Posted by Brian Juntti on 12:10 AM on August 25, 2011

Volunteer John HackleyNot even a broken neck from flipping his bike could keep longtime Habitat construction volunteer John Hackley away from the work site. Wearing a halo collar, Hackley continued to participate weekly at Twin Cities Habitat for Humanity’s (TCHFH) Woodbury site.

“Although I really couldn’t do too much, I just couldn’t stay away,” he said. “Being bed ridden for several weeks really made me miss the building experience.” An added plus for Hackley was the chronic pain he felt from the injury became less and less noticeable when he started volunteering once again. He was also able to sleep better at night due to the increase in activity.

After his retirement, Hackley joined the Dakota Crew of volunteers to stay active. “I look forward every week to my volunteer work,” said Hackley. “I hope that Habitat construction staff can keep me busy building homes for another 10 to 15 years.”

Whether it’s helping with construction, office support, family services or event planning TCHFH strives to create high quality volunteer experiences for all members of the community. Regardless of what area volunteers chose to work in, their role is essential to achieving the mission of providing opportunities for families in need to have decent and affordable places to call home.

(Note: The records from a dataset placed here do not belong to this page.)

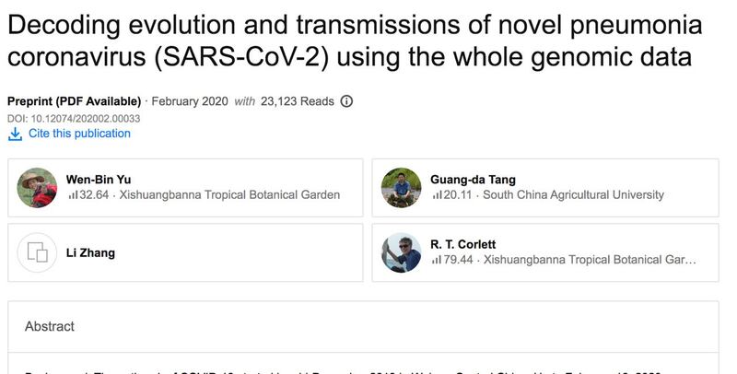Open Wen-Bin Yu's profile photo
The width and height of the screenshot is (737, 374).
tap(38, 188)
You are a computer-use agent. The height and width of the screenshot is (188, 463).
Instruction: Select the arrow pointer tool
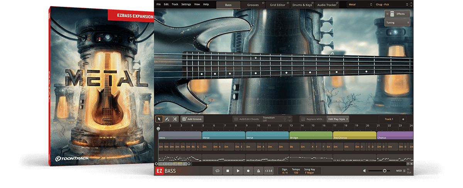(x=159, y=119)
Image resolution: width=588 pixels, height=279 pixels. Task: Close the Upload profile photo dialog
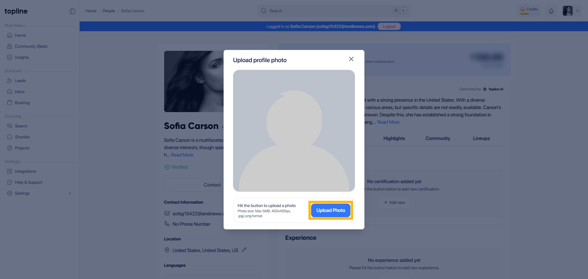point(351,59)
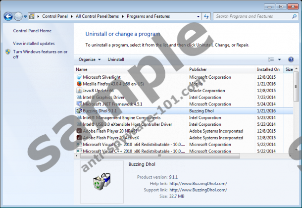
Task: Click the Back navigation arrow button
Action: point(8,16)
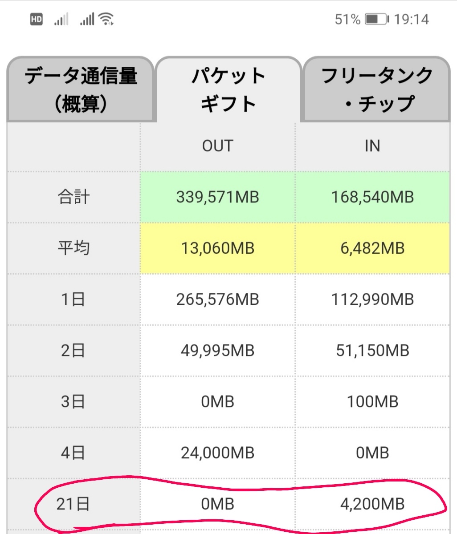
Task: Tap the second cellular signal icon
Action: (x=87, y=20)
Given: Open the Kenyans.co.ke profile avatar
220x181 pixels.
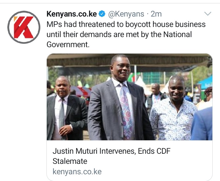Looking at the screenshot, I should (x=24, y=27).
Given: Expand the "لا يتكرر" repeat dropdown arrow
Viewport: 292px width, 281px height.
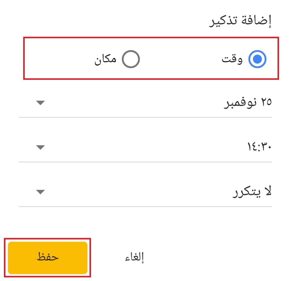Looking at the screenshot, I should 40,192.
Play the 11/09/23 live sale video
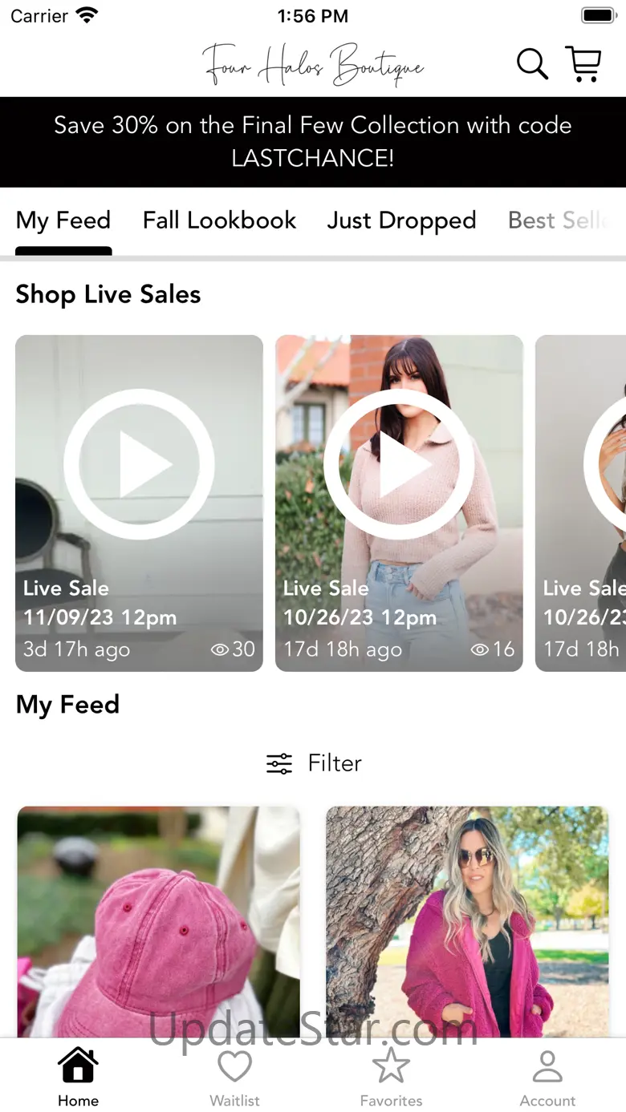Screen dimensions: 626x1112 click(x=139, y=464)
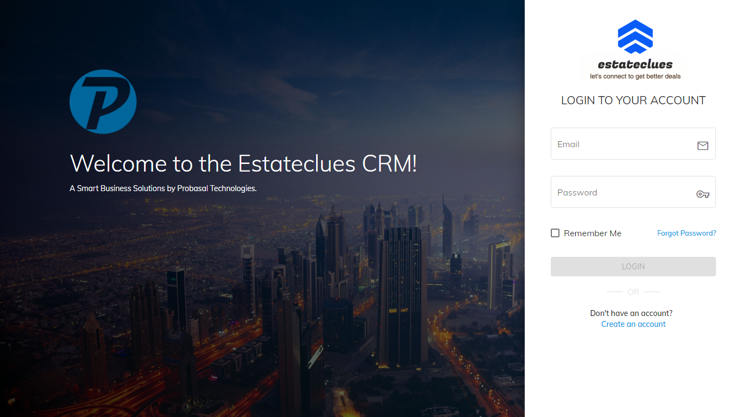Click the Remember Me label text

click(592, 233)
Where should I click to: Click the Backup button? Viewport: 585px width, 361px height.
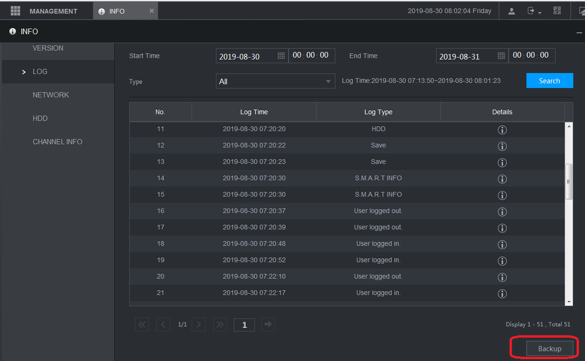click(x=549, y=349)
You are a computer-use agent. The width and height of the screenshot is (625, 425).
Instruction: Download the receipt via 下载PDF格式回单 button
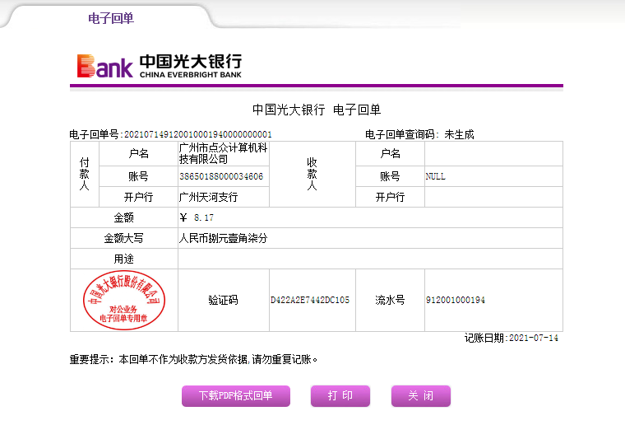click(x=237, y=396)
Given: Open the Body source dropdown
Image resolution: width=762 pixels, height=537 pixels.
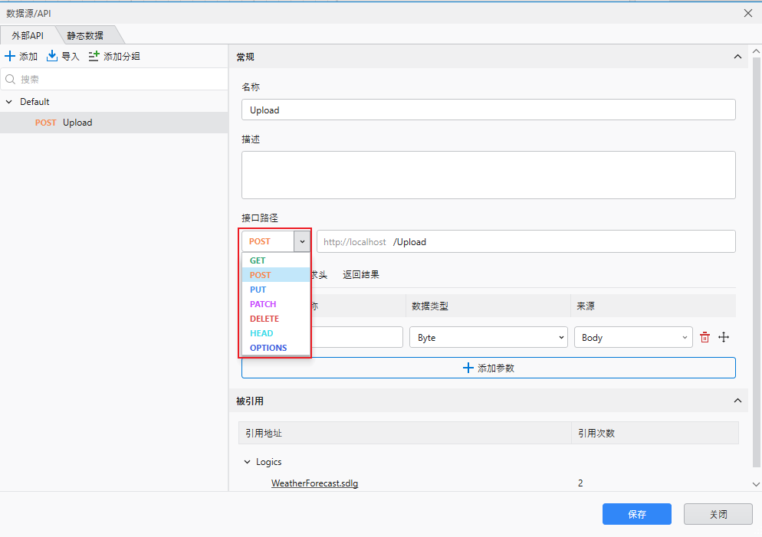Looking at the screenshot, I should tap(632, 337).
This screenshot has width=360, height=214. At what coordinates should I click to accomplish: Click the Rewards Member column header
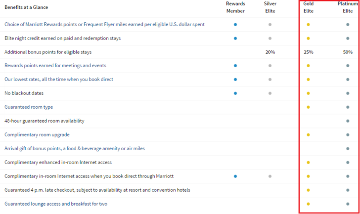(x=235, y=7)
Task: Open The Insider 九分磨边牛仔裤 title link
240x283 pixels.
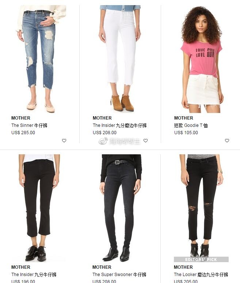Action: [120, 125]
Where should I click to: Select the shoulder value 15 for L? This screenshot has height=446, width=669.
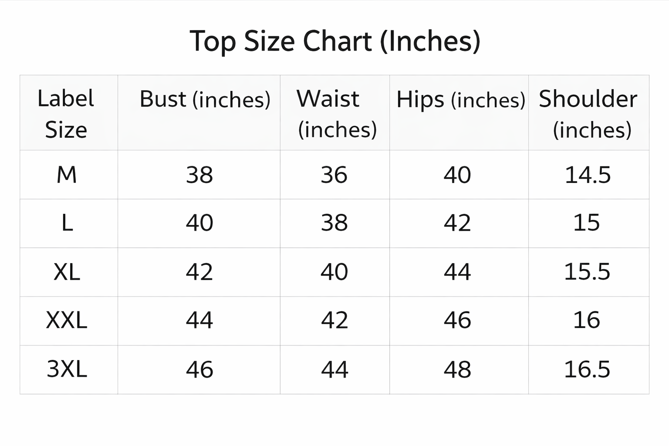[x=587, y=223]

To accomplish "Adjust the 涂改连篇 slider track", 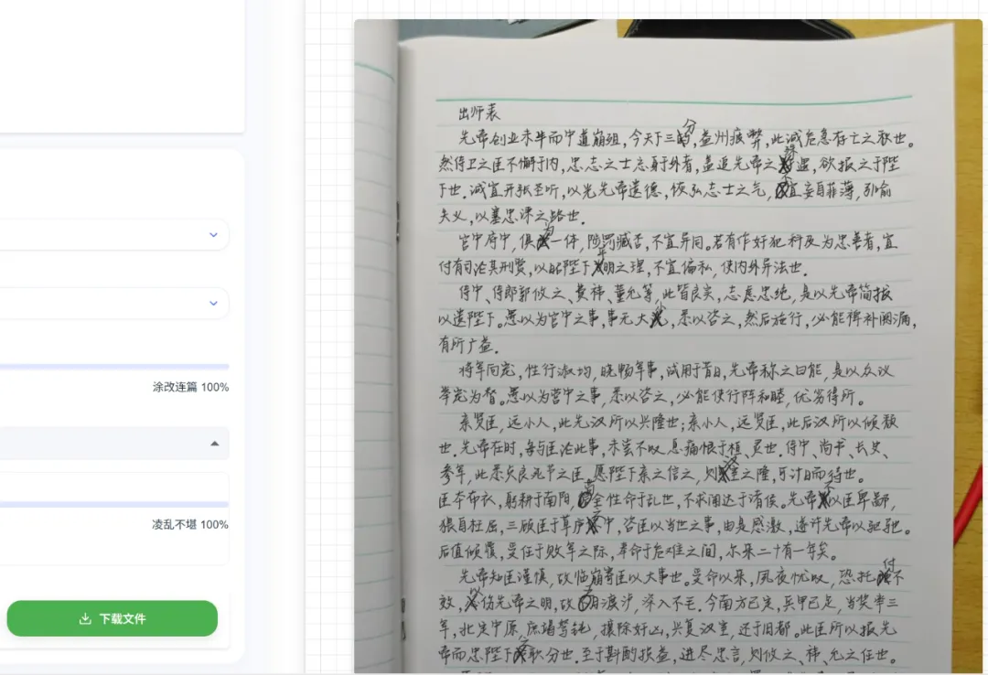I will 114,366.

Volunteerism offers health and social benefits

Not only do volunteers gain the personal satisfaction of helping someone in need, they also reap a number of the health benefits associated with volunteering. Studies from research institutes at Johns Hopkins, the University of Michigan and the Retirement Research Foundation have shown that volunteering can have the following positive effects on health:

  • Enhanced immune system response
  • Increased self-esteem
  • Lessening the negative impacts of stress
  • Better sleep
  • Decrease in heart rate and blood pressure
  • Quicker surgery recovery time
  • Decrease chronic pain
  • Weight loss
  • Social Support Network

Additional research has shown that older adults can also benefit particularly from the enhanced social support networks that many volunteer opportunities provide. Such benefits include increased self confidence, a sense of community inclusion, enhanced interpersonal ties, and a positive feeling of being involved in fulfilling activities.

Construction volunteer Ron Kuhn has been a part of the Bud’s Bunch regular crew for two years working once a week year-round. Being a member of the Holy Hammers, which serves as a sponsor to many Habitat on builds, gave him the idea of getting involved on another level. A retired chemical engineer formerly of Ecolab, Kuhn wanted a way to give back to the community. Being part of the building process as a volunteer has enabled Kuhn to stay healthy, keep his mind sharp through active engagement and develop relationships.

“My favorite part of the whole volunteer experience is being able to associate with the homeowners as we build along side them,” Kuhn said. “It makes me feel good inside to see them taking pride in their work and know that I have been a part of their Habitat experience.”